Return of the Fire Ships? Ukraine Launched Another Attack Against Sevastopol: On Tuesday, Kyiv conducted a drone strike against the Crimean port city of Sevastopol, home to the Russian Navy’s Black Sea Fleet.

Reports suggest it may have lasted for at least an hour, but Moscow was quick to downplay the damage it might have inflicted on the port facilities.

“An attack by three more drones was repulsed over the waters of Sevastopol,” occupation governor Mikhail Razvozhaev said, according to the Telegram channel of the Russian official news agency TASS. “He added that previously downed Ukrainian drones tried to attack Balaklava Thermal Power Plant.”

Russian officials also claimed that two drones were shot down by air defense while trying to approach the Balaklava Thermal Power Plant, and that three or more drones were repelled over the Black Sea. Razvozhaev said there was no damage to civilian infrastructure and added that there were no casualties.

Ukraine Launches Repeat Strike

Even if Russia’s claims are true, the drone strikes were just the latest efforts by Ukraine to push into Crimea, which was illegally annexed by Russia in 2014. It further highlights how Kyiv’s offensive to liberate captured territory shows little signs of losing momentum.

This is also just the most recent attack on Sevastopol and likely won’t be the last.

An audacious raid conducted on the Russian Navy in port in the city last month successfully disabled the Black Sea Fleet’s flagship frigate Admiral Makarov, and damaged at least two other ships.

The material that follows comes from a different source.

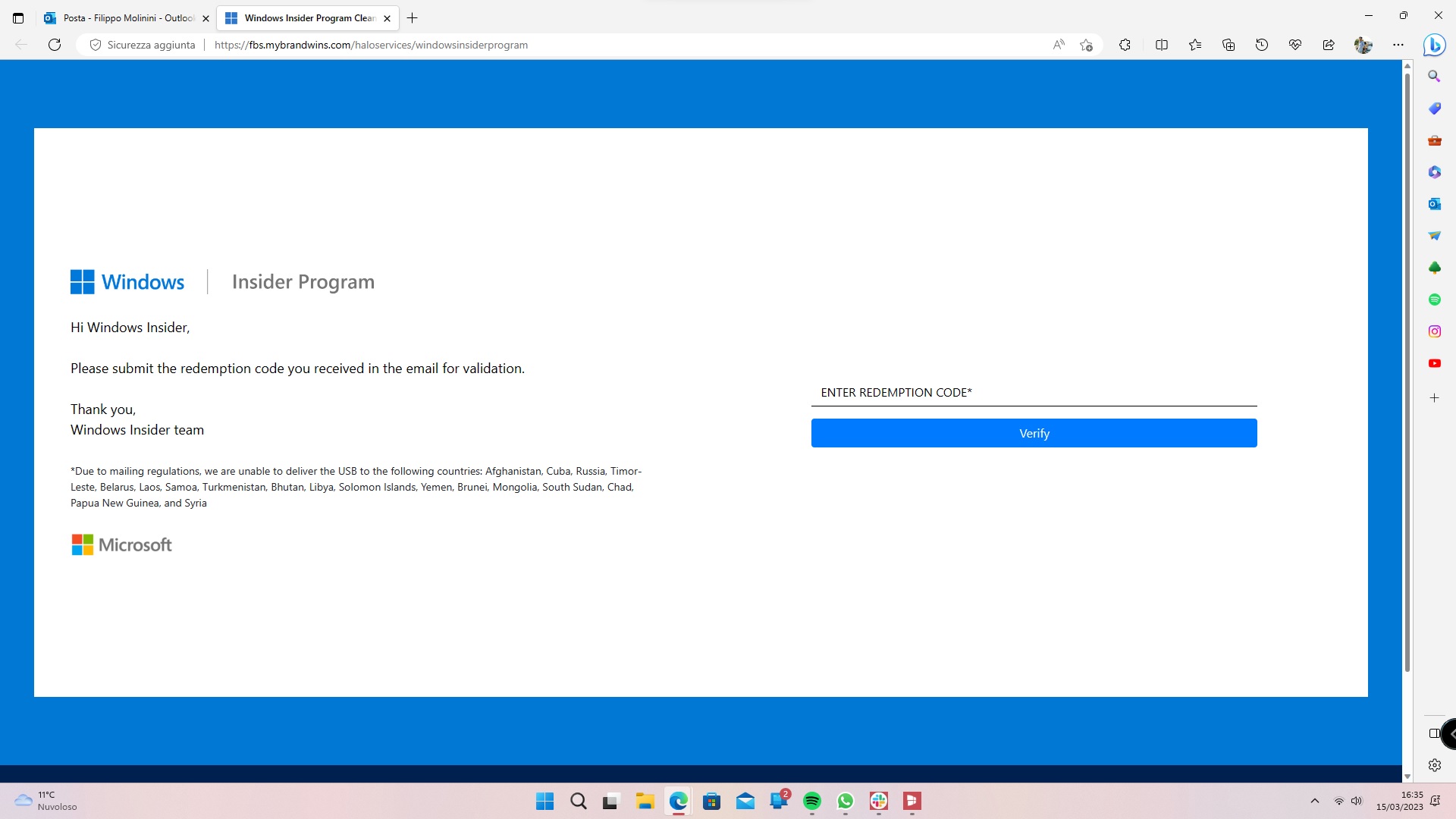Click the Collections icon in Edge toolbar
Image resolution: width=1456 pixels, height=819 pixels.
1228,44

A swarm of drones, some flying in the air, and others skimming along the water, struck the Russian Navy in the early hours of October 29. Video from one of the boats even documented how one of the unmanned vessels was able to successfully weave between enemy boats.

Reports suggested that Admiral Makarov, an Admiral Grigorovich-class frigate that entered service in 2018, suffered a breach to her hull and damage to the ship’s radar system.

Return of the Fire Ships!

Such drone attacks could be a portent to future maritime strategies, highlighting how small remotely- or autonomous-controlled craft could inflict significant harm to an adversary’s fleet, especially when the vessels are in port. The Ukrainian sea-skimming drones were able to successfully evade the port’s defenses

While tactically innovative, the attack itself wasn’t especially revolutionary – and the Australian Strategic Policy Institute suggested the raid essentially drew from the use of “fire ships” from the age of sail.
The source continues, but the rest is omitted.